Output word for word the lines from the one with "Where should I" to the final line of the data, both ends included, but skip the pictures.

[Stored items]
#####

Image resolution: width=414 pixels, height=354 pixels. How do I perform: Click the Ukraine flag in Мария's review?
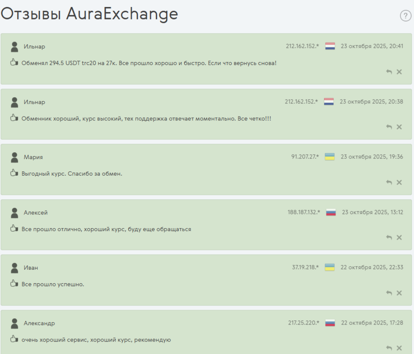coord(330,157)
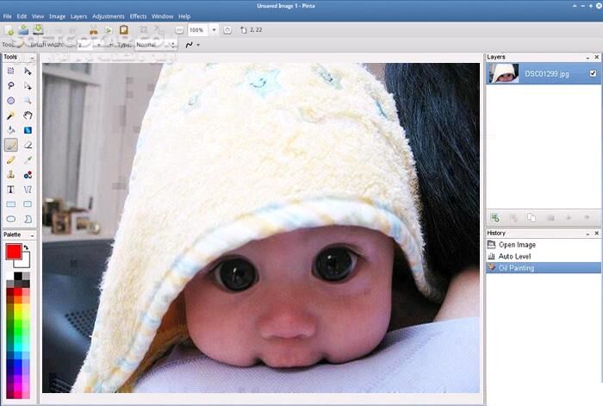Select the Paintbrush tool

(x=11, y=145)
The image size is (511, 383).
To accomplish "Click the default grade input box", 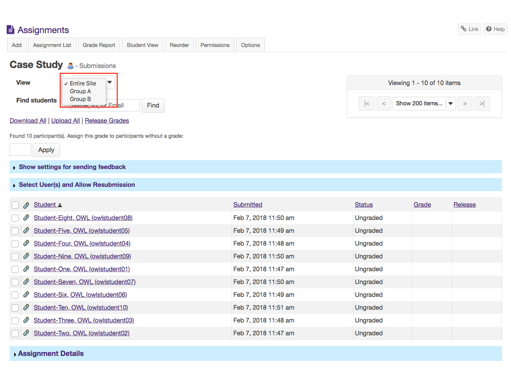I will [20, 150].
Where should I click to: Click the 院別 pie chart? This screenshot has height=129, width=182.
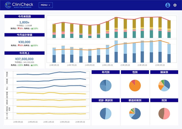point(164,113)
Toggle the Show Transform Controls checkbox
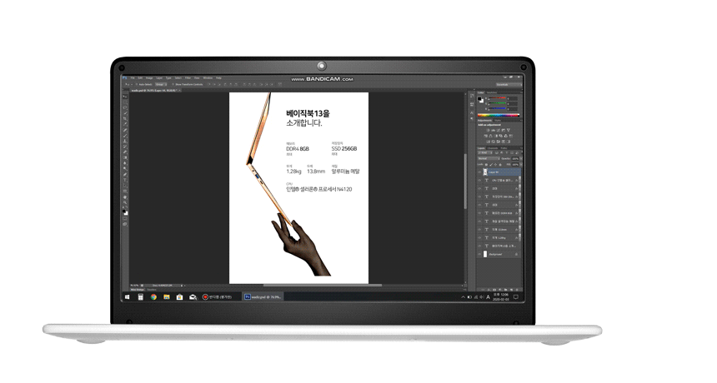This screenshot has height=383, width=717. click(x=173, y=84)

#####

* **Completed exercise**:
Where should I click to: Click the 院別 pie chart? This screenshot has height=129, width=182.
point(164,113)
Toggle the Show Transform Controls checkbox
This screenshot has height=383, width=717. click(x=173, y=84)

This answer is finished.